Trying to look at the values inside the Ullmanset and priority queue

I would like to dump the content inside the object tmp_np which is a UllmanSet which if you know a key then you know the position and if you know the position , you know the key. Is there a standard C++ container that's similar to the Ullmanset. Ullmanset 's index starts at 0 and Ullmanset1's index start at 1.
and also dump the content of frontierq which is a PriorityQ class.
UllmanSet tmp_np;
template<unsigned B>
class BasedUllmanSet
{
size_t n;
std::vector<int> key;
BasedVector<unsigned, B> pos;
public:
BasedUllmanSet()
: n(0)
{}
BasedUllmanSet(size_t cap)
: n(0), key(cap), pos(cap)
{}
size_t capacity() const { return key.size(); }
size_t size() const { return n; }
bool empty() const { return n == 0; }
void clear() { n = 0; }
void resize(size_t cap)
{
key.resize(cap);
pos.resize(cap);
n = 0;
}
bool contains(int k) const
{
unsigned p = pos[k];
return (p < n
&& key[p] == k);
}
void insert(int k)
{
if (contains(k))
return;
unsigned p = n++;
key[p] = k;
pos[k] = p;
}
void extend(int k)
{
assert(!contains(k));
unsigned p = n++;
key[p] = k;
pos[k] = p;
}
void erase(int k)
{
if (!contains(k))
return;
unsigned p = pos[k];
--n;
if (p != n)
{
int ell = key[n];
pos[ell] = p;
key[p] = ell;
}
}
int ith(int i)
{
assert(i >= 0 && i < (int)n);
return key[i];
}
};
using UllmanSet = BasedUllmanSet<0>;
using UllmanSet1 = BasedUllmanSet<1>;
The priority queue is implemented as followed.
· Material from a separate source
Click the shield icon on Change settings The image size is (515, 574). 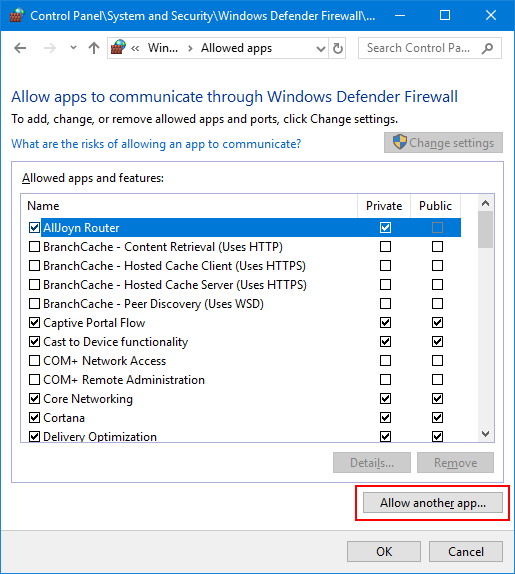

I like to print out the values inside the queue using std::cout.
PriorityQ<std::pair<int, int>, Comp> frontierq;
class Comp
{
public:
Comp() {}
bool operator()(const std::pair<int, int> &lhs,
const std::pair<int, int> &rhs) const
{
return (lhs.second > rhs.second
|| (lhs.second == rhs.second
&& lhs.first > rhs.first));
}
};
class PriorityQ
{
public:
Comp comp;
std::vector<T> v;
unsigned n;
public:
PriorityQ() : n(0) {}
PriorityQ(Comp comp_) : comp(comp_), n(0) {}
size_t size() const { return n; }
void clear() { n = 0; }
bool empty() { return n == 0; }
void push(const T &x)
{
assert(v.size() >= n);
if (v.size() == n)
v.push_back(x);
else
v[n] = x;
++n;
std::push_heap(&v[0], &v[n], comp);
}
const T &pop()
{
assert(n > 0);
std::pop_heap(&v[0], &v[n], comp);
--n;
return v[n];
}
const T &top()
{
assert(n > 0);
return v[0];
}
};
C++ standard containers do get this esoteric. If you have another question about the priority queue you should make another post.